Activity =>
Render every line of the data exactly as written, and leave out the pictures.

-.-.-

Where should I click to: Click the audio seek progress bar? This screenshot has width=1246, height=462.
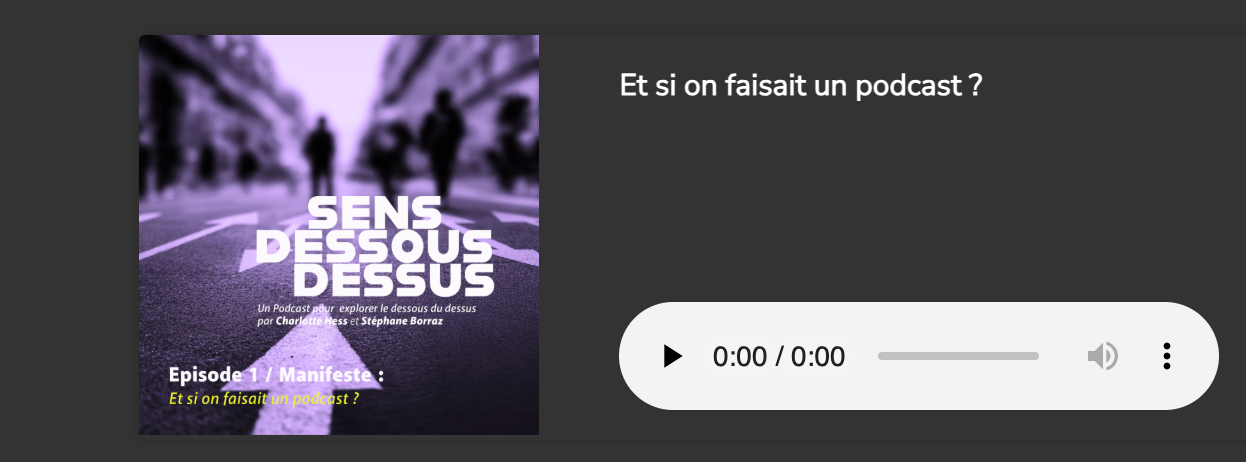click(x=958, y=356)
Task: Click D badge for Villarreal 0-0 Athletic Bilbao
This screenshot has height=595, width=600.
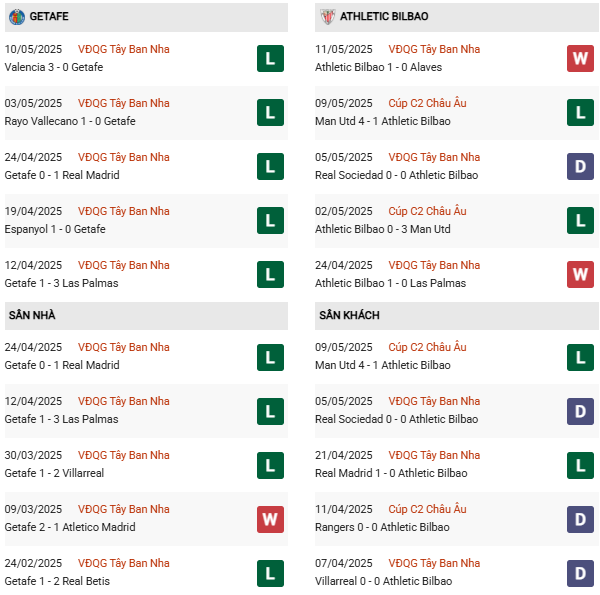Action: (580, 573)
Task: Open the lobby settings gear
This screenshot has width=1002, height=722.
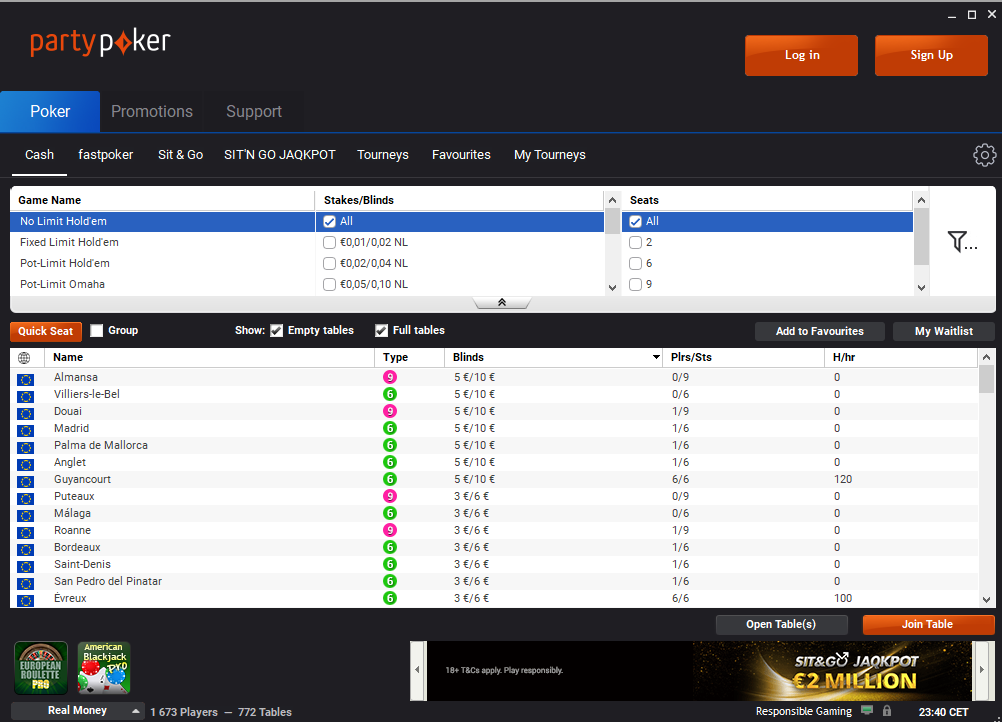Action: (x=984, y=155)
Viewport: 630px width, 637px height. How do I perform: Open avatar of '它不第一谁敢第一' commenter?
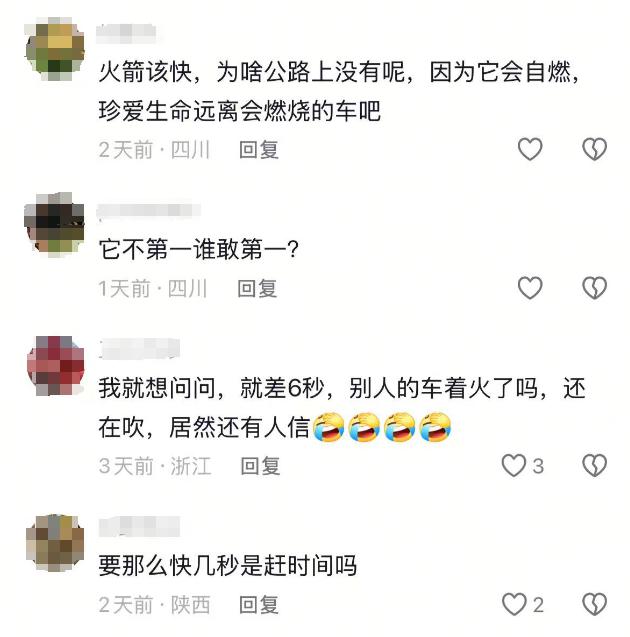coord(55,225)
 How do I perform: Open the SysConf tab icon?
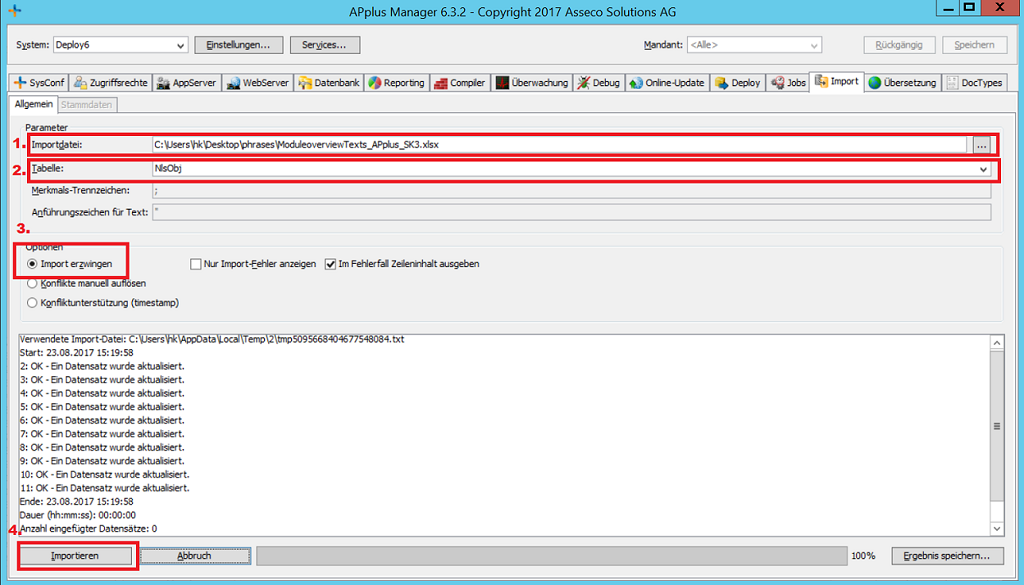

-.-.-

Reply to the task =>
Where should I click to: Click the audio seek progress bar? This screenshot has width=1246, height=462.
click(x=958, y=356)
Task: Click D badge for Villarreal 0-0 Athletic Bilbao
This screenshot has height=595, width=600.
Action: (580, 573)
Task: Open the lobby settings gear
This screenshot has width=1002, height=722.
Action: (x=984, y=155)
Viewport: 630px width, 637px height. How do I perform: Open avatar of '它不第一谁敢第一' commenter?
coord(55,225)
 How do I perform: Open the SysConf tab icon?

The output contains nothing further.